(Reuters) – More U.S. colleges were grappling with high numbers of students testing positive for the coronavirus just days into the start of the fall semester after some universities rolled back their campus reopening plans in recent weeks.
The University of Alabama on Monday reported more than 550 people across its campuses had tested positive for COVID-19 since it resumed in-person classes on August 19. Most of those infected were students, faculty and staff at the university’s main campus in Tuscaloosa.
Citing a “dramatic increase” in coronavirus cases on campus, the mayor of Tuscaloosa issued an executive order on Monday ordering bars to shut down for 14 days and placing restrictions on other establishments.
“Many students who tested positive for COVID-19 have chosen to go home to isolate,” Kellee Reinhart, the university’s vice chancellor for communications, told Reuters in an email.
Reinhart said the school had an “ample amount” of space for COVID-19 positive students to isolate and that it was enhancing testing of various groups.
The university has conducted more than 46,000 tests, according to a dashboard it released this week, and the positivity rate stood at about 1%. The number of positive cases does not include the 400 students who tested positive upon returning to University of Alabama campuses before classes began last week.
Alabama is not alone in scrambling to deal with COVID-19 college outbreaks.
The University of Southern California (USC), which resumed education almost entirely online on August 17, on Monday said that more than 100 students at the University Park Campus in Los Angeles were in a 14-day quarantine after exposure to the virus.

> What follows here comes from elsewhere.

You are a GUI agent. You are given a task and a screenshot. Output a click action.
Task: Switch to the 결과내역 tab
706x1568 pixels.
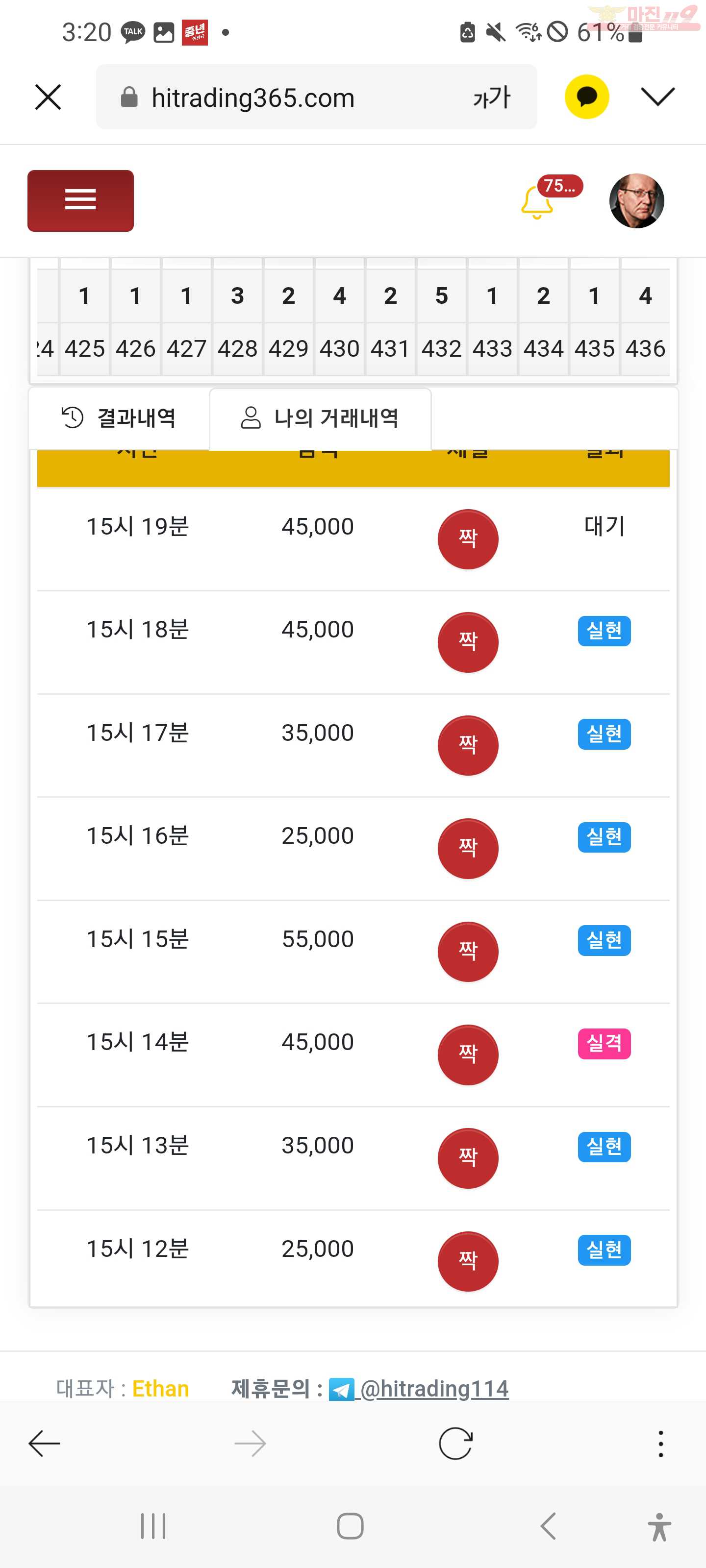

“USC Student Health has received an alarming increase in the number of COVID-19 cases in students in the University Park Campus community,” the university said in a statement, adding that all cases were related to students in “off-campus living environments.”
Ohio State University, where classes resume on Tuesday, this week issued more than 200 interim suspensions for students following a string of large parties where health and safety rules were largely ignored, according to media reports.
Last week, the University of North Carolina at Chapel Hill canceled in-class instruction after positive cases of COVID-19 shot up dramatically.